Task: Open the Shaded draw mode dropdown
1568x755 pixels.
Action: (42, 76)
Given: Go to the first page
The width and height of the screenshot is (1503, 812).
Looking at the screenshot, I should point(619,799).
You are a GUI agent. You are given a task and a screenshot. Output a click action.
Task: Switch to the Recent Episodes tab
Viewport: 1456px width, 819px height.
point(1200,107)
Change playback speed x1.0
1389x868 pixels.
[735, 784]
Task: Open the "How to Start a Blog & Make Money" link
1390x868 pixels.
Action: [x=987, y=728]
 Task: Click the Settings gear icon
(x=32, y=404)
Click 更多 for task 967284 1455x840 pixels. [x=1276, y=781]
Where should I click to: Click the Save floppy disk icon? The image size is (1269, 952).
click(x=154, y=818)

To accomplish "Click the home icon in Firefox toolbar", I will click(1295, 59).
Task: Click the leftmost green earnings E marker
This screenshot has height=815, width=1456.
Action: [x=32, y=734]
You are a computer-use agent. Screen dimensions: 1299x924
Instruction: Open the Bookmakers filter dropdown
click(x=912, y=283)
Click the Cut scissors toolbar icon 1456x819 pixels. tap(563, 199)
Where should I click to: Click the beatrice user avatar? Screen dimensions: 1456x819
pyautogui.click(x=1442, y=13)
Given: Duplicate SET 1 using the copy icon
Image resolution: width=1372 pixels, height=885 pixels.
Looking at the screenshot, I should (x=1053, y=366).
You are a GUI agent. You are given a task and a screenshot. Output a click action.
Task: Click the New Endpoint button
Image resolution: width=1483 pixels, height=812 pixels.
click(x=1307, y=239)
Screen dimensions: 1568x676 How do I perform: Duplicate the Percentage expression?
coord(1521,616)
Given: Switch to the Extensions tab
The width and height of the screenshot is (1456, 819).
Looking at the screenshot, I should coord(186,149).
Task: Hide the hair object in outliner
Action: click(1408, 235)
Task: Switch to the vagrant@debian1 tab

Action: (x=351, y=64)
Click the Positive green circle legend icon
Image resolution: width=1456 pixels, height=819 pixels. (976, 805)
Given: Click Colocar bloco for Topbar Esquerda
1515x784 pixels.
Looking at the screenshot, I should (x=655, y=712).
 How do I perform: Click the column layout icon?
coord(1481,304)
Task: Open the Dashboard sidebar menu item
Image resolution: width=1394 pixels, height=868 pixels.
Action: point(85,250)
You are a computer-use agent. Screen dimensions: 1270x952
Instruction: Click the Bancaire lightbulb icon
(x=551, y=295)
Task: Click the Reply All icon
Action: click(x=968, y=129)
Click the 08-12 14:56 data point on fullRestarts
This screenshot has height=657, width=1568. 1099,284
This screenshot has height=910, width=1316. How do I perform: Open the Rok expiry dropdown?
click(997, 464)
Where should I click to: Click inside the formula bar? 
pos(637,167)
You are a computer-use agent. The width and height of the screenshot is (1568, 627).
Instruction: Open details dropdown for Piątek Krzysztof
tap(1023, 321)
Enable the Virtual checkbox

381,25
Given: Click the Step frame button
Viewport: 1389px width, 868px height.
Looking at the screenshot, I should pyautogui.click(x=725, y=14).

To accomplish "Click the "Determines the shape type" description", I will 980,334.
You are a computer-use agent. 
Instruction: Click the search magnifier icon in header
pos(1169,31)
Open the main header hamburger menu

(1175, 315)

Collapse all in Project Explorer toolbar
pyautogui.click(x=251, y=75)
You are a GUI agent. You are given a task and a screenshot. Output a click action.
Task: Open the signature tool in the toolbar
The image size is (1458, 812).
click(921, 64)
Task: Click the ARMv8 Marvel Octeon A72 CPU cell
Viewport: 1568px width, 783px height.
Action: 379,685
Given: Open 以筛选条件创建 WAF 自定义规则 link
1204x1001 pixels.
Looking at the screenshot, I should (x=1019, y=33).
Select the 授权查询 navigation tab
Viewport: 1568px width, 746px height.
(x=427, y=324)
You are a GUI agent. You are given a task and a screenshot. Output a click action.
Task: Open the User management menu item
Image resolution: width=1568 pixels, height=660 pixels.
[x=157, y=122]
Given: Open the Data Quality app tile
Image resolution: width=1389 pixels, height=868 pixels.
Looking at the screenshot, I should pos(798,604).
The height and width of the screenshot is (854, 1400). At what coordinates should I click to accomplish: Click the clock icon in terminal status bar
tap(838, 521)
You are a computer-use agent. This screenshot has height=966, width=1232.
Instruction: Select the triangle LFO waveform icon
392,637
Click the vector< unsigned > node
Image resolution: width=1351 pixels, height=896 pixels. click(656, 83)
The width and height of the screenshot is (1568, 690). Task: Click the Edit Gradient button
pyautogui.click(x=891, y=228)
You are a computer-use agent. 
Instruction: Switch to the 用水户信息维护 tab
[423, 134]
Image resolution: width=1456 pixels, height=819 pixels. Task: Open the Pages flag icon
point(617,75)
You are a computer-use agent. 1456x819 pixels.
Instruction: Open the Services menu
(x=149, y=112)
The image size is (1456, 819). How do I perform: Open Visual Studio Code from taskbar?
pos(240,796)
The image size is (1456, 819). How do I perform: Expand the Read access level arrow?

··········

[Exercise]: Each line of the material should be duplicated exactly, please.

[Written response]:
Task: Open the Shaded draw mode dropdown
1568x755 pixels.
Action: (42, 76)
Given: Go to the first page
The width and height of the screenshot is (1503, 812).
Looking at the screenshot, I should point(619,799).
You are a GUI agent. You are given a task and a screenshot. Output a click action.
Task: Switch to the Recent Episodes tab
Viewport: 1456px width, 819px height.
point(1200,107)
Change playback speed x1.0
1389x868 pixels.
[735, 784]
Task: Open the "How to Start a Blog & Make Money" link
1390x868 pixels.
Action: [x=987, y=728]
 Task: Click the Settings gear icon
(x=32, y=404)
Click 更多 for task 967284 1455x840 pixels. [x=1276, y=781]
Where should I click to: Click the Save floppy disk icon? The image size is (1269, 952).
click(x=154, y=818)

To accomplish "Click the home icon in Firefox toolbar", I will click(1295, 59).
Task: Click the leftmost green earnings E marker
This screenshot has height=815, width=1456.
Action: [x=32, y=734]
You are a computer-use agent. Screen dimensions: 1299x924
Instruction: Open the Bookmakers filter dropdown
click(x=912, y=283)
Click the Cut scissors toolbar icon 1456x819 pixels. tap(563, 199)
Where should I click to: Click the beatrice user avatar? Screen dimensions: 1456x819
pyautogui.click(x=1442, y=13)
Given: Duplicate SET 1 using the copy icon
Image resolution: width=1372 pixels, height=885 pixels.
Looking at the screenshot, I should (x=1053, y=366).
You are a GUI agent. You are given a task and a screenshot. Output a click action.
Task: Click the New Endpoint button
Image resolution: width=1483 pixels, height=812 pixels.
click(x=1307, y=239)
Screen dimensions: 1568x676 How do I perform: Duplicate the Percentage expression?
coord(1521,616)
Given: Switch to the Extensions tab
The width and height of the screenshot is (1456, 819).
Looking at the screenshot, I should coord(186,149).
Task: Hide the hair object in outliner
Action: click(1408, 235)
Task: Switch to the vagrant@debian1 tab

Action: (x=351, y=64)
Click the Positive green circle legend icon
Image resolution: width=1456 pixels, height=819 pixels. (976, 805)
Given: Click Colocar bloco for Topbar Esquerda
1515x784 pixels.
Looking at the screenshot, I should (x=655, y=712).
 How do I perform: Click the column layout icon?
coord(1481,304)
Task: Open the Dashboard sidebar menu item
Image resolution: width=1394 pixels, height=868 pixels.
Action: point(85,250)
You are a computer-use agent. Screen dimensions: 1270x952
Instruction: Click the Bancaire lightbulb icon
(x=551, y=295)
Task: Click the Reply All icon
Action: click(x=968, y=129)
Click the 08-12 14:56 data point on fullRestarts
This screenshot has height=657, width=1568. 1099,284
This screenshot has height=910, width=1316. How do I perform: Open the Rok expiry dropdown?
click(997, 464)
Where should I click to: Click inside the formula bar? 
pos(637,167)
You are a computer-use agent. The width and height of the screenshot is (1568, 627).
Instruction: Open details dropdown for Piątek Krzysztof
tap(1023, 321)
Enable the Virtual checkbox

381,25
Given: Click the Step frame button
Viewport: 1389px width, 868px height.
Looking at the screenshot, I should pyautogui.click(x=725, y=14).

To accomplish "Click the "Determines the shape type" description", I will 980,334.
You are a computer-use agent. 
Instruction: Click the search magnifier icon in header
pos(1169,31)
Open the main header hamburger menu

(1175, 315)

Collapse all in Project Explorer toolbar
pyautogui.click(x=251, y=75)
You are a GUI agent. You are given a task and a screenshot. Output a click action.
Task: Open the signature tool in the toolbar
The image size is (1458, 812).
click(921, 64)
Task: Click the ARMv8 Marvel Octeon A72 CPU cell
Viewport: 1568px width, 783px height.
Action: 379,685
Given: Open 以筛选条件创建 WAF 自定义规则 link
1204x1001 pixels.
Looking at the screenshot, I should (x=1019, y=33).
Select the 授权查询 navigation tab
Viewport: 1568px width, 746px height.
(x=427, y=324)
You are a GUI agent. You are given a task and a screenshot. Output a click action.
Task: Open the User management menu item
Image resolution: width=1568 pixels, height=660 pixels.
[x=157, y=122]
Given: Open the Data Quality app tile
Image resolution: width=1389 pixels, height=868 pixels.
Looking at the screenshot, I should pos(798,604).
The height and width of the screenshot is (854, 1400). At what coordinates should I click to accomplish: Click the clock icon in terminal status bar
tap(838, 521)
You are a computer-use agent. This screenshot has height=966, width=1232.
Instruction: Select the triangle LFO waveform icon
392,637
Click the vector< unsigned > node
Image resolution: width=1351 pixels, height=896 pixels. click(656, 83)
The width and height of the screenshot is (1568, 690). Task: Click the Edit Gradient button
pyautogui.click(x=891, y=228)
You are a computer-use agent. 
Instruction: Switch to the 用水户信息维护 tab
[423, 134]
Image resolution: width=1456 pixels, height=819 pixels. Task: Open the Pages flag icon
point(617,75)
You are a computer-use agent. 1456x819 pixels.
Instruction: Open the Services menu
(x=149, y=112)
The image size is (1456, 819). How do I perform: Open Visual Studio Code from taskbar?
pos(240,796)
The image size is (1456, 819). How do I perform: Expand the Read access level arrow?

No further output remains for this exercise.